— Task requirements —
Starting with the line that includes "Open シンプルスキャン mode", write out every remaining line of the records below exactly as it appears, leaving out any images.

— Records provided —
↓↓↓

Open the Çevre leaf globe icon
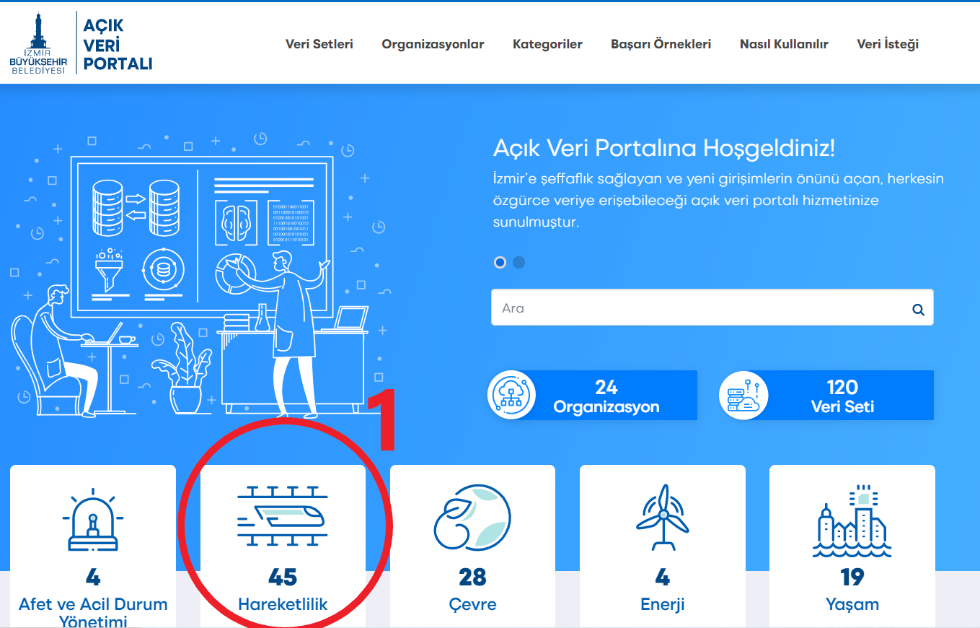980x628 pixels. point(472,519)
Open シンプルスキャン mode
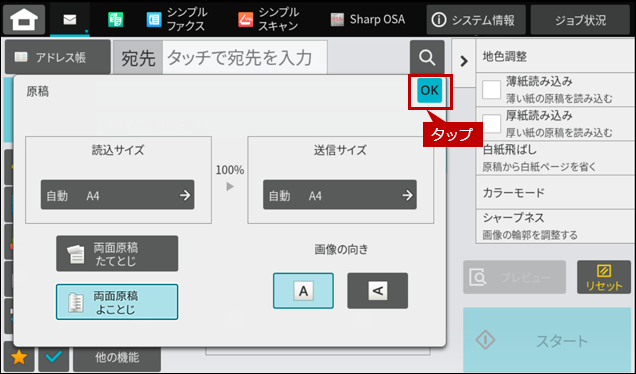Screen dimensions: 636x374 269,19
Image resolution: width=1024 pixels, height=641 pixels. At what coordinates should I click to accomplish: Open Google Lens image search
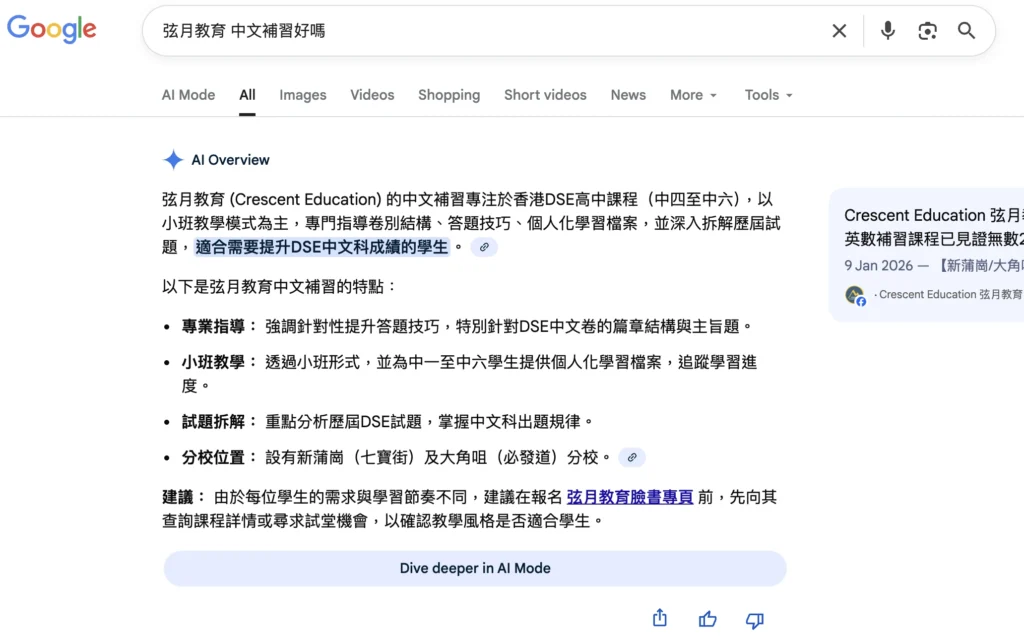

↑↑↑

— Result of the exercise —
Open シンプルスキャン mode
Screen dimensions: 636x374 269,19
Image resolution: width=1024 pixels, height=641 pixels. At what coordinates should I click to accomplish: Open Google Lens image search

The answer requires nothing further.